─── Text passage

1. Use requests to extract information from structured JSON files
2. Use requests to extract information from HTML
3. Automate a browser to retrieve information from HTML

Bear in mind that even once you've decided upon the best approach for a particular site,
it will be necessary to modified that approach to suit your particular use-case.

### How does the web work?

#### Components

Computers connected to the web are called **clients** and **servers**. A simplified diagram of how they interact might look like this:

![](images/client_server.png)

* **Clients** are the typical web user's internet-connected devices (for example, your computer connected to your Wi-Fi) and web-accessing software available on those devices (usually a web browser like Firefox or Chrome).
* **Servers** are computers that store webpages, sites, or apps. When a client device wants to access a webpage, a copy of the webpage is downloaded from the server onto the client machine to be displayed in the user's web browser.
* **HTTP** is a language for clients and servers to speak to each other.

#### So What Happens?

When you type a web address into your browser:

1. The browser finds the address of the server that the website lives on.
2. The browser sends an **HTTP request message** to the server, asking it to send a copy of the website to the client. 
3. If the server approves the client's request, the server sends the client a "200 OK" message, and then starts displaying the website in the browser.

## Retrieve data in JSON format if you can

<div class="alert alert-info">
**GOAL: To retrieve information in JSON format and organize it into a spreadsheet.**

1. Inspect the website to check if the content is stored in JSON format
2. Make a request to the website server to retrieve the JSON file
3. Convert from JSON format into a Python dictionary
4. Extract the data from the dictionary and store in a .csv file
</div>

We wish to extract information from
<https://www.harvardartmuseums.org/collections>. Like most
modern web pages, a lot goes on behind the scenes to produce the page
we see in our browser. Our goal is to pull back the curtain to see
what the website does when we interact with it. Once we see how the
website works we can start retrieving data from it. 

If we are lucky we'll find a resource that returns the data we're 
looking for in a structured format like [JSON](https://json.org/).

![](images/json-format.png)

This is useful because it is very easy to convert data from JSON or XML
into a spreadsheet type format --- like a csv or Excel file.

### Examine the website's structure

The basic strategy is pretty much the same for most scraping projects.
We will use our web browser (Chrome or Firefox recommended) to examine
the page you wish to retrieve data from, and copy/paste information
from your web browser into your scraping program.

We start by opening the collections web page in a web browser and
inspecting it.

![](images/dev_tools.png)

![](images/dev_tools_pane.png)

If we scroll down to the bottom of the Collections page, we'll see a
button that says "Load More". Let's see what happens when we click on
that button. To do so, click on "Network" in the developer tools
window, then click the "Load More Collections" button. You should see
a list of requests that were made as a result of clicking that button,
as shown below.

![](images/dev_tools_network.png)

If we look at that second request, the one to a script named
`browse`, we'll see that it returns all the information we need, in
a convenient format called `JSON`. All we need to retrieve collection
data is call make `GET` requests to
<https://www.harvardartmuseums.org/browse> with the correct
parameters.

──────

**Written exercise A**. According to the web scraping tutorial above, why is it lucky to find a resource that returns the wanted data in JSON format?
**Written exercise B**. Carry on writing the web scraping tutorial from its final sentence.

─── Record list

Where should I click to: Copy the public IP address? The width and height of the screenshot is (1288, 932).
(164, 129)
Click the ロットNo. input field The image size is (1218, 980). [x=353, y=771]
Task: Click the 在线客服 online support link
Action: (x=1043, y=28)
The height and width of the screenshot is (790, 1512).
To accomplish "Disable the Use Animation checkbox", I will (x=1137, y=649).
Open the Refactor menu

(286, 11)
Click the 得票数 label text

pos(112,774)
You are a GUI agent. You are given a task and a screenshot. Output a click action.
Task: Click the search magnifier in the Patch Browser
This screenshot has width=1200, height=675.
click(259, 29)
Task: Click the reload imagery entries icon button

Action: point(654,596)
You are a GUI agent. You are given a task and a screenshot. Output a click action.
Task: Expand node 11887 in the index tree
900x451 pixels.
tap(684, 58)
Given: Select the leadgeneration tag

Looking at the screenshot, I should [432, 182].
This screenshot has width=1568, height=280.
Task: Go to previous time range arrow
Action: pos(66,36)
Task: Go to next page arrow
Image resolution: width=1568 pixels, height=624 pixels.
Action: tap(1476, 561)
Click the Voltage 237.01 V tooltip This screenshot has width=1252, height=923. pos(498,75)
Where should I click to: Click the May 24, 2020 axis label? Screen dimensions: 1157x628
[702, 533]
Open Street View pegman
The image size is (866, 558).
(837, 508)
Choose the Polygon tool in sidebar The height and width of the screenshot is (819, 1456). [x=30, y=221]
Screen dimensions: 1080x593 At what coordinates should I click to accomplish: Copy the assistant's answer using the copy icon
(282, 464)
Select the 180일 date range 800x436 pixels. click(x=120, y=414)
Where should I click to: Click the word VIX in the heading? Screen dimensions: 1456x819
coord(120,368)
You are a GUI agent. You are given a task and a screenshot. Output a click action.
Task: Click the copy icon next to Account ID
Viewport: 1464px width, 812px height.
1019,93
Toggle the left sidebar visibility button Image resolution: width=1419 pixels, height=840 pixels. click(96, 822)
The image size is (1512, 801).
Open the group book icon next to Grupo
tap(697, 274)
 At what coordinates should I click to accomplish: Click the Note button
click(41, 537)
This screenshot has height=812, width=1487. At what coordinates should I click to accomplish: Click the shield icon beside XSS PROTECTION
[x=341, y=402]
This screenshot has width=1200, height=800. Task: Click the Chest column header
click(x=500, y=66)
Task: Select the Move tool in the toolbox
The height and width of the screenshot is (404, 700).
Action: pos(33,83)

──────

**Result A**. Data in a structured format like JSON is very easy to convert into a spreadsheet-type format, such as a csv or Excel file.

**Result B**.
### Launch JupyterLab

1. Start the `Anaconda Navigator` program
2. Click the `Launch` button under `Jupyter Lab`
3. A browser window will open with your computer's files listed on the left hand side of the page. Navigate to the folder called `PythonWebScrape` that you downloaded to your desktop and double-click on the folder
4. Within the `PythonWebScrape` folder, double-click on the file with the word "BLANK" in the name (`PythonWebScrape_BLANK.ipynb`). A pop-up window will ask you to `Select Kernal` --- you should select the Python 3 kernal. The Jupyter Notebook should now open on the right hand side of the page

A Jupyter Notebook contains one or more *cells* containing notes or code. To insert a new cell click the `+` button in the upper left. To execute a cell, select it and press `Control+Enter` or click the `Run` button at the top.


In [1]:
## This sets some printing options
## that make output look nicer.

from pprint import pprint as print
import pandas as pd
pd.set_option('display.width', 133)
pd.set_option('display.max_colwidth', 30)
pd.set_option('display.max_columns', 5)

### Making requests

To retrieve information from the website (i.e., make a request),
we need to know the location of the information we want to collect.
The Uniform Resource Locator (URL) --- commonly know as a "web address",
specifies the location of a resource (such as a web page) on the internet.

A URL is usually composed of 5 parts:

![](images/URL.png)

The 4th part, the "query string", contains one or more **parameters**.
The 5th part, the "fragment", is an internal page reference and may not be present.

For example, the URL we want to retrieve data from has the following structure:

    protocol                    domain    path  parameters
       https www.harvardartmuseums.org  browse  load_amount=10&offset=0

It is often convenient to create variables containing the domain(s)
and path(s) you'll be working with, as this allows you to swap out
paths and parameters as needed. Note that the path is separated from
the domain with `/` and the parameters are separated from the path
with `?`. If there are multiple parameters they are separated from
each other with a `&`.

For example, we can define the domain and path of the collections URL
as follows:

In [3]:
museum_domain = 'https://www.harvardartmuseums.org'

collection_path = 'browse'

collection_url = (museum_domain
                  +
                  '/'
                  +
                  collection_path)

print(collection_url)



https://www.harvardartmuseums.org/browse


Note that we omit the parameters here because it is usually easier to
pass them as a `dict` when using the `requests` library in Python.
This will become clearer shortly.

Now that we've constructed the URL we wish interact with we're ready
to make our first request in Python.

In [4]:
import requests

harvard_params = {'load_amount': 10, 'offset': 0}

r = requests.get(collection_url, params=harvard_params)

print(r.url)


https://harvardartmuseums.org/browse?load_amount=10&offset=0


Note that the parameters `load_amount` and `offset` are essentially
another way of setting page numbers --- they refer to the amount of
information retrieved at one time and the starting position, respectively.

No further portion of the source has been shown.